Insight into in-situ chemical oxidation by Fe(II)-containing minerals: The role of inherent Fe(II)-OH in Fe(II)-Al LDHs

Abstract

Fe–OH–H–O–O–SO3 bond formation is an important mechanism for improving electron transfer and Fe(II)/Fe(III) cycling in iron-based materials for persulfate activation. However, Fe–OH has been mostly reported to be derived from surface-adsorbed water or Fe(III)–OH. The mechanism of the inherent Fe(II)–OH in the structure has been rarely reported. This study found that Fe(II)-Al layered double hydroxides (LDHs) with an inherent Fe(II)–OH structure in the environment can rapidly catalyze peroxymonosulfate (PMS) and degrade Bisphenol A (BPA) within a short time, even highly concentrated BPA. Through various characterizations and theoretical calculations, the Fe–OH–Fe and Fe–OH–Al in the metal layer of LDHs are suggested to have good electron conduction properties due to the Fe–OH in the structure, which contributes to the redox between Fe(II) and Fe(III). Meanwhile, LDHs have an excellent adsorption energy for PMS due to the special positive electric property of metal layers. The electrons can be effectively transferred to the adsorbed PMS through the Fe–OH bond, enabling quick PMS decomposition.
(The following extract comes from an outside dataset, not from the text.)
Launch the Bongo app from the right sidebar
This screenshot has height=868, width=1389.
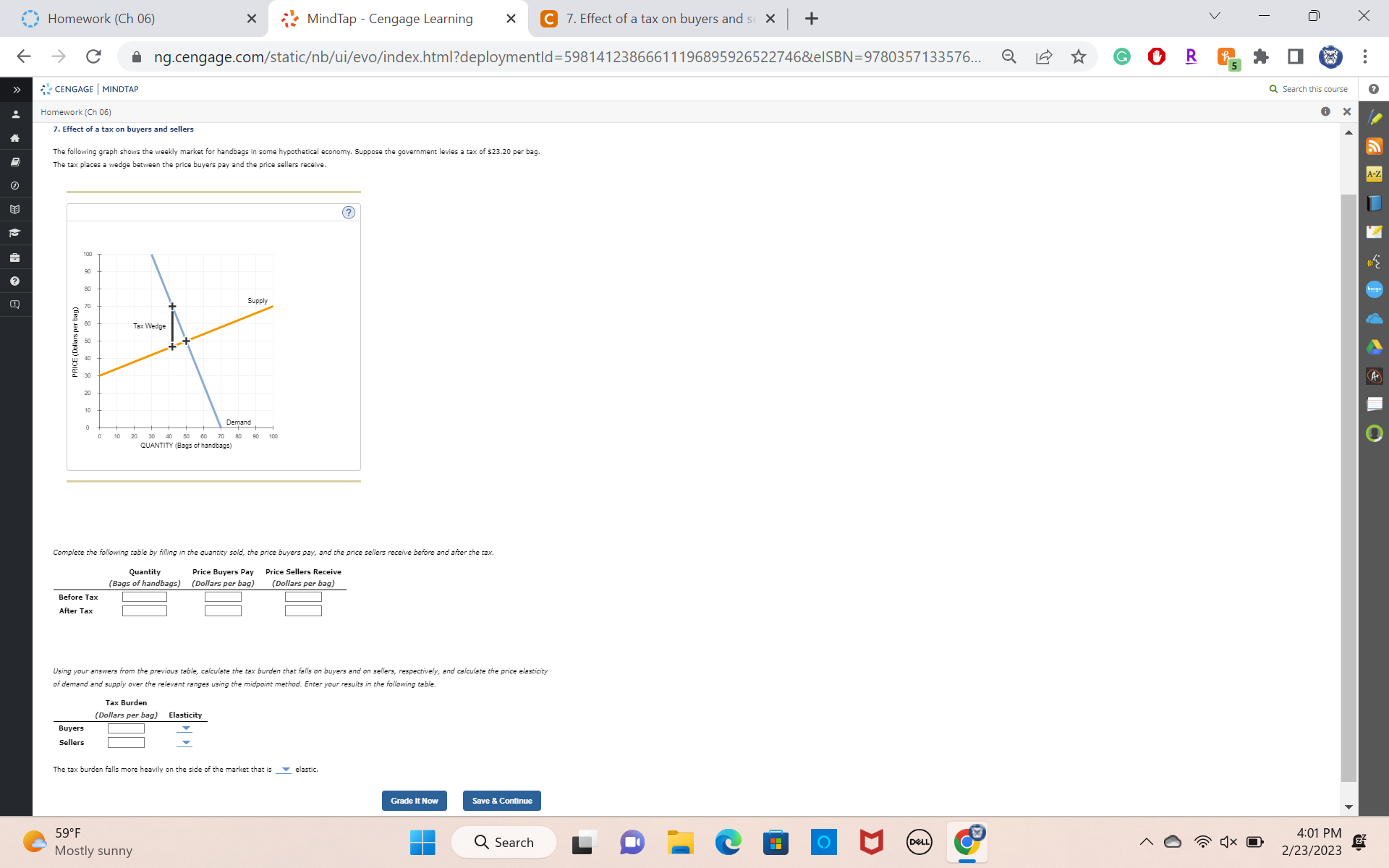1375,289
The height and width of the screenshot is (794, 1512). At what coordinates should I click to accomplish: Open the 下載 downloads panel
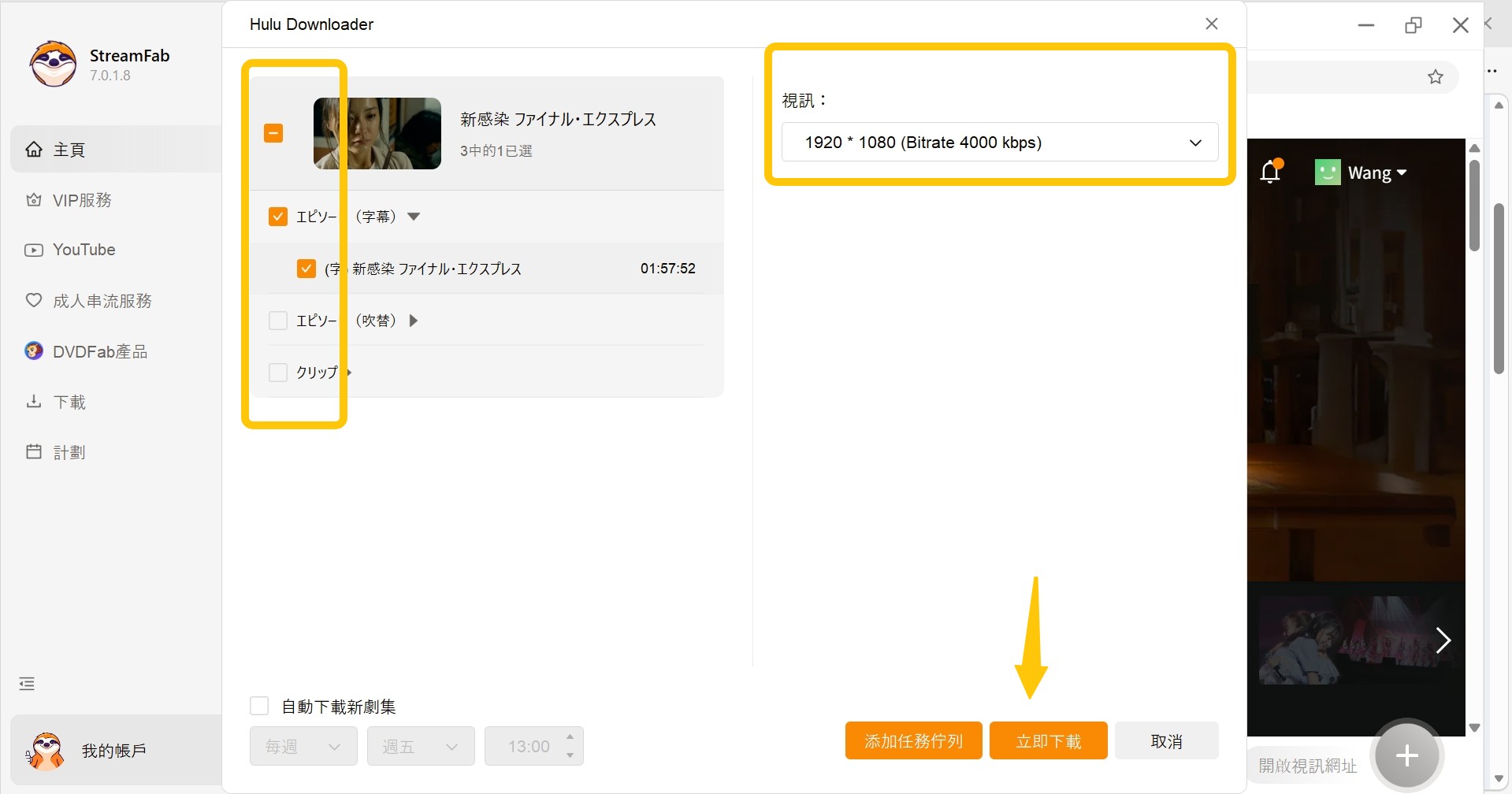pyautogui.click(x=69, y=401)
Moreover, unlike the green rust with a similar structure, the presence of Al contributes to the structural stability of LDHs during the reaction process. Furthermore, the part of the in-situ structural changes (from LDHs to green rust) caused by the transformation of Fe(II) to Fe(III) also contributes to the improvement of the activation efficiency because oxygen vacancies are generated in this process. Considering that Fe(II)-Al LDHs exist in groundwater and soil, the inherent Fe-OH in their structure plays a key role in in-situ chemical oxidation. Therefore, this work provides a new perspective for the in-situ chemical oxidation of persulfate by natural Fe(II) containing minerals.